PROMPT: Only one stretch of the records below should be repeated. It starts with the line containing "Click the Quarkus generator icon" and goes on through the line containing "Click the 竣工", exactly as written.

LISTED RECORDS:
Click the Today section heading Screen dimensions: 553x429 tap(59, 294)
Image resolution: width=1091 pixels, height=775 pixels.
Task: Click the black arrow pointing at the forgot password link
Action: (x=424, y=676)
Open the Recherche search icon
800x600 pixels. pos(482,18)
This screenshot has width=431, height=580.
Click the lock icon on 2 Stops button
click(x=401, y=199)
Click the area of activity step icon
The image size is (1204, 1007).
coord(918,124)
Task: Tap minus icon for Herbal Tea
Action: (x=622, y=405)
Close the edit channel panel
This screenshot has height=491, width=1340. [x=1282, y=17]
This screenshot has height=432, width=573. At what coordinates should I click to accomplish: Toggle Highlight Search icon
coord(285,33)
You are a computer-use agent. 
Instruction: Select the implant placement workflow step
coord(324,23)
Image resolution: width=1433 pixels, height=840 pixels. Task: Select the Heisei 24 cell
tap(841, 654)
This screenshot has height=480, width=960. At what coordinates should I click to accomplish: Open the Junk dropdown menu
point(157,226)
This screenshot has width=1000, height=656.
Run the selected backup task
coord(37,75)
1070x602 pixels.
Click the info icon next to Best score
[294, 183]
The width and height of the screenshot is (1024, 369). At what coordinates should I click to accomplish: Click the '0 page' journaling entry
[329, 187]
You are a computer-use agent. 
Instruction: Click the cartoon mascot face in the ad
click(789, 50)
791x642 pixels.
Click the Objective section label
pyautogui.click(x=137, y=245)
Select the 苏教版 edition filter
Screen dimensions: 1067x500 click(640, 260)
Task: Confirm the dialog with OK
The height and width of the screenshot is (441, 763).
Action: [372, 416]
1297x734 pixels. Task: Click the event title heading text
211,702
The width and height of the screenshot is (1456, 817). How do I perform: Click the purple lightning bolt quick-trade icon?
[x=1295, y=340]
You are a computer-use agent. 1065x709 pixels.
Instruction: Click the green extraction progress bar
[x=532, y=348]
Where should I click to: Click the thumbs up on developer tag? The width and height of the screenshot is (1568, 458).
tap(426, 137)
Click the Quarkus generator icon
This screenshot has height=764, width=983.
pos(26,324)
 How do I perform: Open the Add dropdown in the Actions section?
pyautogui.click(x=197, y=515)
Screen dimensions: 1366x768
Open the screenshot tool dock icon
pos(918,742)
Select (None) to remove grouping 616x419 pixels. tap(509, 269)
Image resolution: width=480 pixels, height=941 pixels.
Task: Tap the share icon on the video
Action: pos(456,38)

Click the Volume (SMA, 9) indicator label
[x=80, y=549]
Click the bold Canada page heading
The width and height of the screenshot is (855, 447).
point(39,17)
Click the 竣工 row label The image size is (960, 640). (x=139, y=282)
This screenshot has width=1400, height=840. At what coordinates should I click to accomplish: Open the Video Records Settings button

EXPECTED OUTPUT:
Click the Quarkus generator icon
This screenshot has height=764, width=983.
pos(26,324)
 How do I perform: Open the Add dropdown in the Actions section?
pyautogui.click(x=197, y=515)
Screen dimensions: 1366x768
Open the screenshot tool dock icon
pos(918,742)
Select (None) to remove grouping 616x419 pixels. tap(509, 269)
Image resolution: width=480 pixels, height=941 pixels.
Task: Tap the share icon on the video
Action: pos(456,38)

Click the Volume (SMA, 9) indicator label
[x=80, y=549]
Click the bold Canada page heading
The width and height of the screenshot is (855, 447).
point(39,17)
Click the 竣工 row label The image size is (960, 640). (x=139, y=282)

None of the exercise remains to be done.